Posted by Juggernaut in Movies, Reviews
Liam Neeson in Taken

Liam Neeson in Taken

Do you remember the old Harrison Ford movie Frantic? The one where his wife gets kidnapped in France and he spends the entire movie trying to find her while whining incessantly about getting her back?

Taken kicks Frantic’s ass up and down.

Liam Neeson is Bryan Mills, a retired black-ops spy who spends his days hanging around his old crew while picking up the occasional high-profile security job to keep himself occupied. His past has left him seeing the world as a very dangerous place, an attitude that has driven his ex-wife (Famke Janssen) into the arms of another (rich) man, taking with her the daughter (Kim, portrayed by Maggie Grace) he dotes on. But when his daughter begs to be allowed to take a trip to France with a friend, without parental supervision, against his better judgment he relents.

Maggie Grace is about to get . . . grabbed.

Kim is about to get . . . grabbed.

As you have no doubt seen in the trailer, things take a dark turn for Kim when she is kidnapped from her villa.
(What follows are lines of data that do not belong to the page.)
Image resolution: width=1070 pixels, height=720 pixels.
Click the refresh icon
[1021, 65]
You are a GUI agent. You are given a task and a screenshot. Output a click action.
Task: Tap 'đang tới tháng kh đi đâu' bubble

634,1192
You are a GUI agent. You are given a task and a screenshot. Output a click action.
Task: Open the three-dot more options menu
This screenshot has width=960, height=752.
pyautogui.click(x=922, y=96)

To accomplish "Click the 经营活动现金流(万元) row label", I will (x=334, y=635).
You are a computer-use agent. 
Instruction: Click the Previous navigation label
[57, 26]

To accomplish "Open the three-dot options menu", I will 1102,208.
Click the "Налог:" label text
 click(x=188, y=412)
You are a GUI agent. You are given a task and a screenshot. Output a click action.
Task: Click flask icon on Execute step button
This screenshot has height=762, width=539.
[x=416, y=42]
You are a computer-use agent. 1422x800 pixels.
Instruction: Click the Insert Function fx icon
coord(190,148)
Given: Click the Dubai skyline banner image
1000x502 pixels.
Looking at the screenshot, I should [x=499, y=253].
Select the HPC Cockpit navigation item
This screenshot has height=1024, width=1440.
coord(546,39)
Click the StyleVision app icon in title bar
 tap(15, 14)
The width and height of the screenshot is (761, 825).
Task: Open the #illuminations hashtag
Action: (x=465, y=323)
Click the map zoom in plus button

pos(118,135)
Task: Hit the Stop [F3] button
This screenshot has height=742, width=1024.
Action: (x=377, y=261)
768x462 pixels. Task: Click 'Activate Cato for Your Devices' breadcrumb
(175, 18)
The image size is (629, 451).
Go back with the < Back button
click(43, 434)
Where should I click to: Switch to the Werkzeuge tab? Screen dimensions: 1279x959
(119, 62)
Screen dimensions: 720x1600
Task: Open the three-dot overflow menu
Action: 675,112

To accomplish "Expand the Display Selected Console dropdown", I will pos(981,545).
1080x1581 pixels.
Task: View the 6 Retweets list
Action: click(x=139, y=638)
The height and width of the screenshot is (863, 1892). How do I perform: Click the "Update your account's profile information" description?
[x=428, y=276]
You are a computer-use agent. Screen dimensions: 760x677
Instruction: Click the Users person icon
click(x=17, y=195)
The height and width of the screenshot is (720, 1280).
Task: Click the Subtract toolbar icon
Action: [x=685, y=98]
This leads to Neeson’s over-the-phone plea and threat to her kidnappers: let her go, all is forgiven; refuse, and he’ll kill them all.

Obviously, the captors choose poorly.

What follows is a one-man wrecking machine taking out everyone who had any involvement in his daughter’s abduction, desperately trying to find her before she is lost. As he tears his way through the hierarchy of the underground sex-slave trade, the film plays as an hour-long chase scene. His methods are not for the faint of heart: suffice to say that Mills would disagree with the now-popular belief that torture is not an effective means of interrogation.

This movie makes no pretense of being anything but pure escapism, although the presence of Liam Neeson lends it a significant measure of respectability. But it’s a hell of a fun ride.